Cada que podían zarpaban de aventura con destinos inciertos pero regularmente finales sonrientes: senderos para caminar escuchando la música de la selva, piscinas y pozos embebidos de agua-lluvia donde la dicha sigue siendo sumergirse dos o tres metros con una linterna a sacar camarón muchillá para la comida. Comida sin microondas. Sin televisor. Sin celular. Sin noticias. Sin ropa. Sin horarios. Sin afanes. Solo con un chorrito de limón. La paz.

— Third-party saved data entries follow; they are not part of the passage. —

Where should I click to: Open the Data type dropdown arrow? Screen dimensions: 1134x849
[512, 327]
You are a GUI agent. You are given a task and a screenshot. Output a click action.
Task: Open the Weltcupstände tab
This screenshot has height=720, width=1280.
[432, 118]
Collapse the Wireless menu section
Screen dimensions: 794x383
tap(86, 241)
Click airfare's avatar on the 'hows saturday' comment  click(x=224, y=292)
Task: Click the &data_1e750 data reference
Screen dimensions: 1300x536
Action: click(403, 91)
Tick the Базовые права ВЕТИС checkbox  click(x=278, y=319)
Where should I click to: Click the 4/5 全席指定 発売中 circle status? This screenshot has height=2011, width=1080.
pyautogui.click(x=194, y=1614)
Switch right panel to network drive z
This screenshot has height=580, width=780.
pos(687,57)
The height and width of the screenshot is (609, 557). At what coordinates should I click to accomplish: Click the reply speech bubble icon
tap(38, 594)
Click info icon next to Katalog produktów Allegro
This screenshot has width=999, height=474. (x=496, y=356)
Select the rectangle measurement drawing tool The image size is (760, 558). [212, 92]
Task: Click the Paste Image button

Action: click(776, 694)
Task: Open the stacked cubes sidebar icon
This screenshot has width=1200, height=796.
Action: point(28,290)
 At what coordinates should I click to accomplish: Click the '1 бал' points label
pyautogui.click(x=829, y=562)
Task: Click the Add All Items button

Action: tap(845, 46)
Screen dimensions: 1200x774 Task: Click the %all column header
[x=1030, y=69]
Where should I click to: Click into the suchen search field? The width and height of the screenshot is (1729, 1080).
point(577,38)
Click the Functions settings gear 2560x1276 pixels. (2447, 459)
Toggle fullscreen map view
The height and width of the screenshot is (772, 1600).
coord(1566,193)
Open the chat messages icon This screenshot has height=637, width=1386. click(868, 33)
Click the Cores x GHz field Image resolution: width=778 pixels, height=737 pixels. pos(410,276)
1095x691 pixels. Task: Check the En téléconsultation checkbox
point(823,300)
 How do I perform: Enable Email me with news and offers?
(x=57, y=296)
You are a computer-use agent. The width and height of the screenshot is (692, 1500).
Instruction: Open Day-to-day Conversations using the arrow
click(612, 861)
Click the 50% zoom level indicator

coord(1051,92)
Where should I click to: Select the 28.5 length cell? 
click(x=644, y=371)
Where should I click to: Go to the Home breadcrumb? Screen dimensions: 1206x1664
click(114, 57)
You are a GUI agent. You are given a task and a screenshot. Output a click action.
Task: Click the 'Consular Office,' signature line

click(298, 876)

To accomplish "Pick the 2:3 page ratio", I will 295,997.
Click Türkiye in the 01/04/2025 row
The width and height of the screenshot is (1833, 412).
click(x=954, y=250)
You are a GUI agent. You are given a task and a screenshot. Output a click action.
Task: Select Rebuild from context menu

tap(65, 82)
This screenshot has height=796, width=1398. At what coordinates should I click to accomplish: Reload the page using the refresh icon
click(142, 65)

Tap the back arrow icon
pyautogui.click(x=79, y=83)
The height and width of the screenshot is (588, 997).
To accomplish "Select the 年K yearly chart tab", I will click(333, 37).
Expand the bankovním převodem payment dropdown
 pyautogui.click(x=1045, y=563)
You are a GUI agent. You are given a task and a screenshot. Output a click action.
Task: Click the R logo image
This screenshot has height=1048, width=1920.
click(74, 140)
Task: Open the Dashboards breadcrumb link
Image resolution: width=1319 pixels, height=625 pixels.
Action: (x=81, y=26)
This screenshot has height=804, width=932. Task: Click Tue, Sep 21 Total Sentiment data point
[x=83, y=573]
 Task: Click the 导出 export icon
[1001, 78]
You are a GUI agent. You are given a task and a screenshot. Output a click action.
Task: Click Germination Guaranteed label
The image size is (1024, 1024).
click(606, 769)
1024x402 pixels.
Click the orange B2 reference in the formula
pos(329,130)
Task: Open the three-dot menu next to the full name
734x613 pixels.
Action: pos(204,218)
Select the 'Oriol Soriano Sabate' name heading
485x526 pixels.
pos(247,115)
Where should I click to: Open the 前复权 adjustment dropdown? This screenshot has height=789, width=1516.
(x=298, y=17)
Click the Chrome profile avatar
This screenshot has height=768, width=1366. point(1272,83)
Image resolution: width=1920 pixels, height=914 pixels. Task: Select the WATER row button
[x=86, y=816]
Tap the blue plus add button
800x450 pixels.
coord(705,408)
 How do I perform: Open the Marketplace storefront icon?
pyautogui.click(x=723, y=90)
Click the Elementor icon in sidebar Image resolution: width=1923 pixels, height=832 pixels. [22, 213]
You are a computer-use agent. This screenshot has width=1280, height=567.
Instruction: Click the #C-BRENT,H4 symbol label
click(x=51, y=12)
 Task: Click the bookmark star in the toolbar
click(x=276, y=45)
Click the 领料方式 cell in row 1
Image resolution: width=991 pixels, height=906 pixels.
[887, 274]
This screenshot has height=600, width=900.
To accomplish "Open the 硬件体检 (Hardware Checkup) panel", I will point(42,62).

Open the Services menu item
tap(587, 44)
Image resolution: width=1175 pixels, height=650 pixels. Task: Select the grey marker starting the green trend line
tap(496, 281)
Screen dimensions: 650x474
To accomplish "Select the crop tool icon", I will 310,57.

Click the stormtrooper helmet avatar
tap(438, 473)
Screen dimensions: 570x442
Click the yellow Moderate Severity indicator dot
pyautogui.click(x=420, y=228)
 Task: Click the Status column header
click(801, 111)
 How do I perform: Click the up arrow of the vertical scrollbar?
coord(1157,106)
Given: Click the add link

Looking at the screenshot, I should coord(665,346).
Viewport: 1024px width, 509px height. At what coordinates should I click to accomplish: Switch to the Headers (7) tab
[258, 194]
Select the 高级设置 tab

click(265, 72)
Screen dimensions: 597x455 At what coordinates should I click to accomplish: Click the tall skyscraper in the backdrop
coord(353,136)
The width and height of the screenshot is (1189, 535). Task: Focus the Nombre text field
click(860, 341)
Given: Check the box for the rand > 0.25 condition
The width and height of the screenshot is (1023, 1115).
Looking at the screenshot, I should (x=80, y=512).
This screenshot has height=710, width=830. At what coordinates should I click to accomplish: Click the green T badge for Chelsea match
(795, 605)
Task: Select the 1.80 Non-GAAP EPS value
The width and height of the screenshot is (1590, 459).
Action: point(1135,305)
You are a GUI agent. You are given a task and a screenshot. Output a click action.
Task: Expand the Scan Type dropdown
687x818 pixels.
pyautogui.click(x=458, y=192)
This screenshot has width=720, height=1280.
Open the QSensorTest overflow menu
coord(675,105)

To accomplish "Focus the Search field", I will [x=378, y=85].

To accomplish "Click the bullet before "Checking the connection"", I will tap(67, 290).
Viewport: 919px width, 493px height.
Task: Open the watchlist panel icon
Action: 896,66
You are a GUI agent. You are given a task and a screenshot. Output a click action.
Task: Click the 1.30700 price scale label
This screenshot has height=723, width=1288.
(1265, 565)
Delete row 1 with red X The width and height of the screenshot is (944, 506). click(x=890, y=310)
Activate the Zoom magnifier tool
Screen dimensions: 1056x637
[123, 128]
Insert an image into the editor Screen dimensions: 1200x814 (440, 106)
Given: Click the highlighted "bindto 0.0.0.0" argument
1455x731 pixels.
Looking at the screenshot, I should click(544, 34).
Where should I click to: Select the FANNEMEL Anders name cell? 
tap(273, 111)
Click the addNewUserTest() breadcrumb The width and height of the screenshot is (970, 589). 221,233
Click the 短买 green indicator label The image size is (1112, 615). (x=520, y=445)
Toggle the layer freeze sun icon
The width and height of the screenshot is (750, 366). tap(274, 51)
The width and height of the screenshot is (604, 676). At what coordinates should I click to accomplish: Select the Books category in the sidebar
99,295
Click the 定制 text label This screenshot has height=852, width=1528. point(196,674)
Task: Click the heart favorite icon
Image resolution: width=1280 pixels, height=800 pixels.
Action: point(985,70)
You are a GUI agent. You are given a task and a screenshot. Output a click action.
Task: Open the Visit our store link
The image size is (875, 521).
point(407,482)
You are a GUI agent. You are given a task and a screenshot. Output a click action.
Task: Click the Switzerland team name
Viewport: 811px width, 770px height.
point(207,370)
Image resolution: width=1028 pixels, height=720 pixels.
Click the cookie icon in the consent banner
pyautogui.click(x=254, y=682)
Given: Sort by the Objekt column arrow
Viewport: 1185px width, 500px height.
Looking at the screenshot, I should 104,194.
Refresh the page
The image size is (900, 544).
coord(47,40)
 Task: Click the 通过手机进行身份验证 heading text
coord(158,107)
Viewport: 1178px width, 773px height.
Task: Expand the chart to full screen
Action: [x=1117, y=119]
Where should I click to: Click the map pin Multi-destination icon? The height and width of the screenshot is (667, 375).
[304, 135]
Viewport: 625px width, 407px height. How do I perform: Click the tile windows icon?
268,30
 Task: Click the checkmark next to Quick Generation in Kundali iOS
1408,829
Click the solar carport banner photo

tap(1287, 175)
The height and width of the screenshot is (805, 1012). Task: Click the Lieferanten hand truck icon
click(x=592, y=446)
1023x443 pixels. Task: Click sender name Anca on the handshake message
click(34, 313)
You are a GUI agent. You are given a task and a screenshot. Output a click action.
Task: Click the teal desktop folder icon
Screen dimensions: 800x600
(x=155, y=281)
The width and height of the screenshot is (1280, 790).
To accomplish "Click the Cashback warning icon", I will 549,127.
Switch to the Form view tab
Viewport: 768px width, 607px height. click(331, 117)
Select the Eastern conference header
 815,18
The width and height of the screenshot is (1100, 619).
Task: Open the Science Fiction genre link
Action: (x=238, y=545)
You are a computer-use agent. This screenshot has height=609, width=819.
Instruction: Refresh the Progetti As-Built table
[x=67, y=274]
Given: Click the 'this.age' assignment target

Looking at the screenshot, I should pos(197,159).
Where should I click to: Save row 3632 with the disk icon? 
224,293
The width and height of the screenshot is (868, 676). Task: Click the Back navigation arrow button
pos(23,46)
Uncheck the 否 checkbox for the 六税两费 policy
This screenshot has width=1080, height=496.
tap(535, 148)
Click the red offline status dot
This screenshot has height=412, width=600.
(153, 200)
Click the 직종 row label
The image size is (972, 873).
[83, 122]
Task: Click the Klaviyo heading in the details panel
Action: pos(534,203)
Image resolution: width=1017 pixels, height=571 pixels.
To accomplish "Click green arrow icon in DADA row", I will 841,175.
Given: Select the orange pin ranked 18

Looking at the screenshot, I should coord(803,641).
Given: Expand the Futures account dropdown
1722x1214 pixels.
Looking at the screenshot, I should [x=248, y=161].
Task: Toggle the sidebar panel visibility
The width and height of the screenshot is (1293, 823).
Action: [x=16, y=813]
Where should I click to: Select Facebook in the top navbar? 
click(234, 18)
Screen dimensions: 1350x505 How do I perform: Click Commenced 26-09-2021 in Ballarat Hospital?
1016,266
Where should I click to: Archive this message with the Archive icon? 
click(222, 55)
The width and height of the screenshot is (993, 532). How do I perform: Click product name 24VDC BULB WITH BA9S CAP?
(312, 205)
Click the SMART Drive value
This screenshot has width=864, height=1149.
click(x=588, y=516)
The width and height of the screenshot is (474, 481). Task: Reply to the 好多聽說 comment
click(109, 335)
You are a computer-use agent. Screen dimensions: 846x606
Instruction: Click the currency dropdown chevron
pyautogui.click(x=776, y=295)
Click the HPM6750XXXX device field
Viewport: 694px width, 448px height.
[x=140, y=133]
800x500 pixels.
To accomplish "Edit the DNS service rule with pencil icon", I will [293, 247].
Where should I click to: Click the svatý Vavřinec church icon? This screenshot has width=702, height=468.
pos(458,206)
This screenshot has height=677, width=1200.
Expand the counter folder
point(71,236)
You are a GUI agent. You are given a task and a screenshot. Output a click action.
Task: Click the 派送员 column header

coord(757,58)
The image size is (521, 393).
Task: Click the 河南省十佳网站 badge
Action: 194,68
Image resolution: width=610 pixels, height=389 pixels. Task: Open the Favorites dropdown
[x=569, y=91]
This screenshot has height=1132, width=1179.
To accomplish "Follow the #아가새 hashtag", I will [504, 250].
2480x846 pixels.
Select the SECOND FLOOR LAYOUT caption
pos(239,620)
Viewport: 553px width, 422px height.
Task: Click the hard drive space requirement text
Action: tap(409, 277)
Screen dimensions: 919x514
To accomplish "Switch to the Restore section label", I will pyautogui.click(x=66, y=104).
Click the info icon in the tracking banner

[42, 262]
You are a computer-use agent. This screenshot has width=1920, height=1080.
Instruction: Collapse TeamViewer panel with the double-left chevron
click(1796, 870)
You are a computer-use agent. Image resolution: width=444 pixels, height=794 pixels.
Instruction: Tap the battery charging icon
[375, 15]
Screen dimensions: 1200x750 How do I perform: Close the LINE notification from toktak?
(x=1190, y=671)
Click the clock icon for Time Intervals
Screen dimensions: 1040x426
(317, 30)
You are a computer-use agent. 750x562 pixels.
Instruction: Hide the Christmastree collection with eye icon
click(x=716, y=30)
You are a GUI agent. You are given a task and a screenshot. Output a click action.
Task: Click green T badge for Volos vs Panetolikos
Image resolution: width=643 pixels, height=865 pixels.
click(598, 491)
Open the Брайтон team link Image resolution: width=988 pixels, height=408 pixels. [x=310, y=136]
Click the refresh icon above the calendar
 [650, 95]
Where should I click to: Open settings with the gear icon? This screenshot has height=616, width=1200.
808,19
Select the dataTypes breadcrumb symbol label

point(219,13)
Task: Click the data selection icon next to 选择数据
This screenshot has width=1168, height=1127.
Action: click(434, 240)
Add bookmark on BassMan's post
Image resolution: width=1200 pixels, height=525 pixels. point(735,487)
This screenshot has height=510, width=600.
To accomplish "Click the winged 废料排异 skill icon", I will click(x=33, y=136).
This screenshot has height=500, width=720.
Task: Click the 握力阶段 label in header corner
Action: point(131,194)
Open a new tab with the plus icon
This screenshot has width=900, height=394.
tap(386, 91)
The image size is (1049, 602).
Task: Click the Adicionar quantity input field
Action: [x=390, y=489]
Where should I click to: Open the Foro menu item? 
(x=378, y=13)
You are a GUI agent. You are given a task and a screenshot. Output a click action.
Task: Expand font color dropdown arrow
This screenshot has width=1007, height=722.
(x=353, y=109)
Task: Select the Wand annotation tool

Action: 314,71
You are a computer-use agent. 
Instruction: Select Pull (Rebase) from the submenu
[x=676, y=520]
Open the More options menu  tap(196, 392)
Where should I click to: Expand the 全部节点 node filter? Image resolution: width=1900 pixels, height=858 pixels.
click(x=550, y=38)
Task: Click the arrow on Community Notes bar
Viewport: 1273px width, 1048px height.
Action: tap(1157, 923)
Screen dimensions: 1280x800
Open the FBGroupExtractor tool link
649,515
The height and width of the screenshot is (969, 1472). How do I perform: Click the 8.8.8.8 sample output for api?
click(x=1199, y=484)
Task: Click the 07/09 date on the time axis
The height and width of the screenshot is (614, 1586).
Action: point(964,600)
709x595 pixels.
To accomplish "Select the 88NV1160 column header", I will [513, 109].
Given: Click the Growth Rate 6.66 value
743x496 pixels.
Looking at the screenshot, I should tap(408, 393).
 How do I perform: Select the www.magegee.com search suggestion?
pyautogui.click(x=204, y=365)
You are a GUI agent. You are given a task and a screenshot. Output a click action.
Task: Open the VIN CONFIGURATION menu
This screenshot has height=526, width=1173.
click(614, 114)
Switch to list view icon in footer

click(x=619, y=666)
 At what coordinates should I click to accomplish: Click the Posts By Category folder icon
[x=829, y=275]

A los 66 años y un bote de nombre Camila-García en honor a la nieta pequeña, don Timoteo García Riascos, don Timo para los amigos, y el mejor pescador de La Sierpe para propios y extraños después de haber vencido a un guacapá de 200 libras, dice que por ahí todo se ve aún más lindo por la tranquilidad con que viven sus paisanos: “Después de que no le caiga agua, usté aquí puede amanecer tirado y ahí amanece con lo que tiene. Nosotros vivimos del sudor, no de esos problemas de andar con bandidos… Ahí está la Base Naval que da testimonio de que somos gente buena. Las mujeres piangüean todos los días, y las que no, pescan… Aquí todos nosotros nos morimos de enfermedad…” En el cayo de La Sierpe, elevado sobre un chichón de roca de donde inexplicablemente brota vegetación tupida, viven unas 25 familias. La calle es un andén amplio. No hay un solo aviso ofertando ventas. Un colegio. Una cabaña de madera pintada de azul y habilitada para acomodar a 30 personas. Si llegan huéspedes, dice don Timo, se les consigue pescado fresco.